=== Set problem ===
Rewrite the entries below with every "icon" replaced by "symbol" and all other wording unchanged. Omit the pictures from your answer.

▬▬▬

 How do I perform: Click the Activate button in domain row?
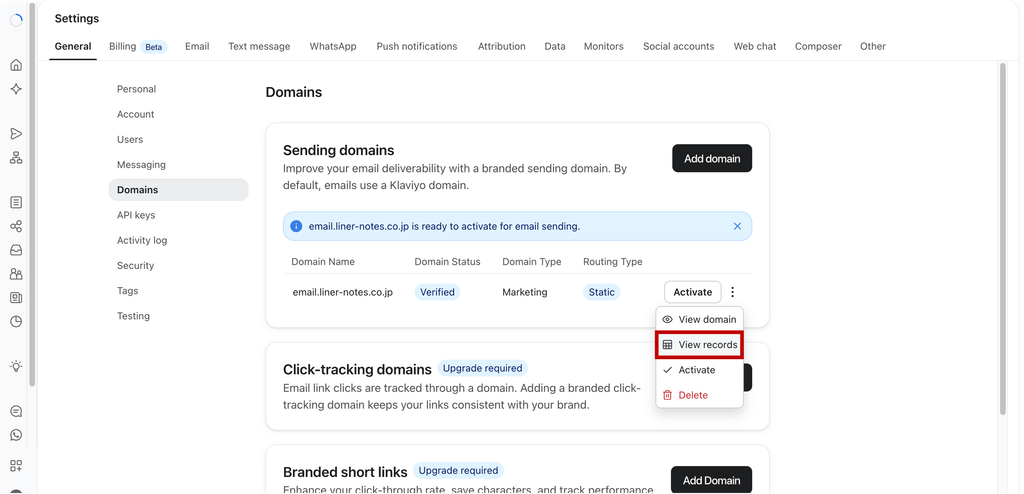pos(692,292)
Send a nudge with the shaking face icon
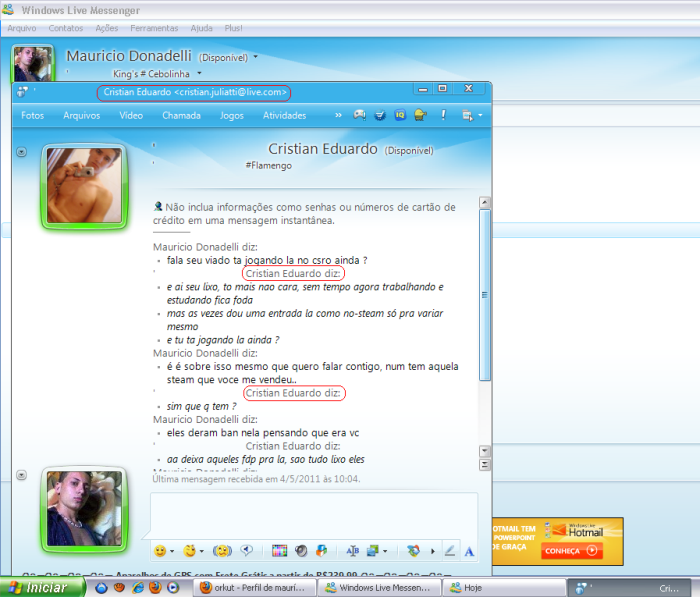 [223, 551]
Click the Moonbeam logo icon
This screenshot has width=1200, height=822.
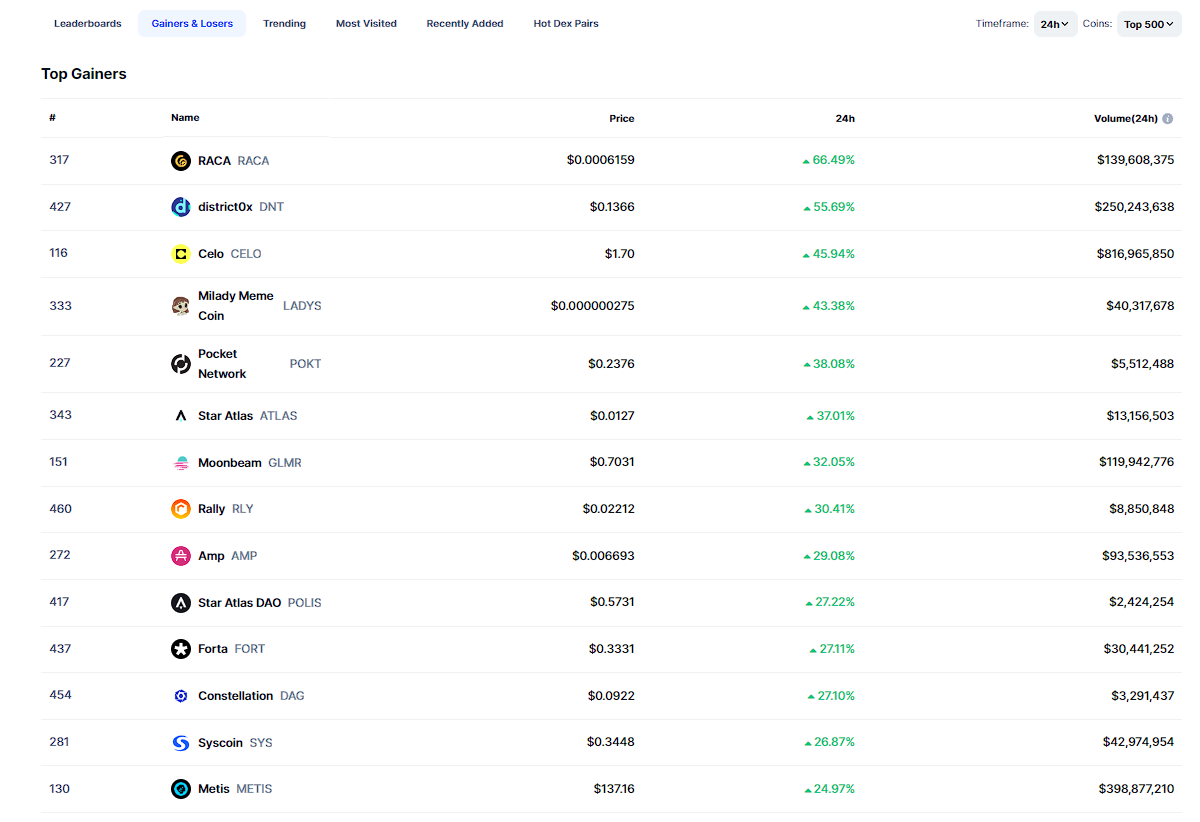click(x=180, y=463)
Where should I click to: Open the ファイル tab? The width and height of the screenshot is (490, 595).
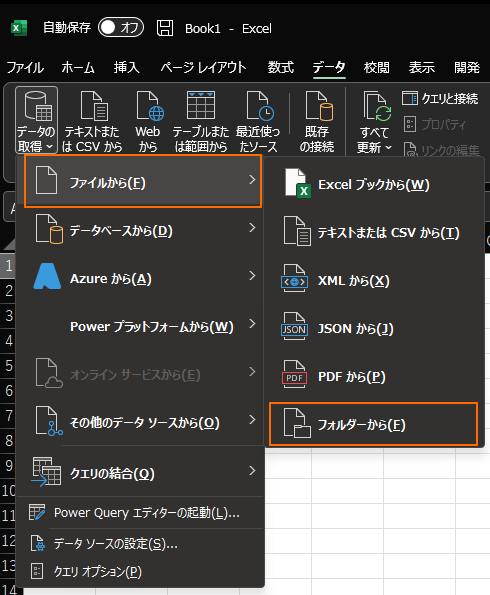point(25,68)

▬▬▬

=== Output of the exercise ===
 How do I perform: Click the Activate button in domain row?
pos(692,292)
Send a nudge with the shaking face symbol
 [223, 551]
Click the Moonbeam logo symbol
This screenshot has width=1200, height=822.
click(x=180, y=463)
Where should I click to: Open the ファイル tab? The width and height of the screenshot is (490, 595).
point(25,68)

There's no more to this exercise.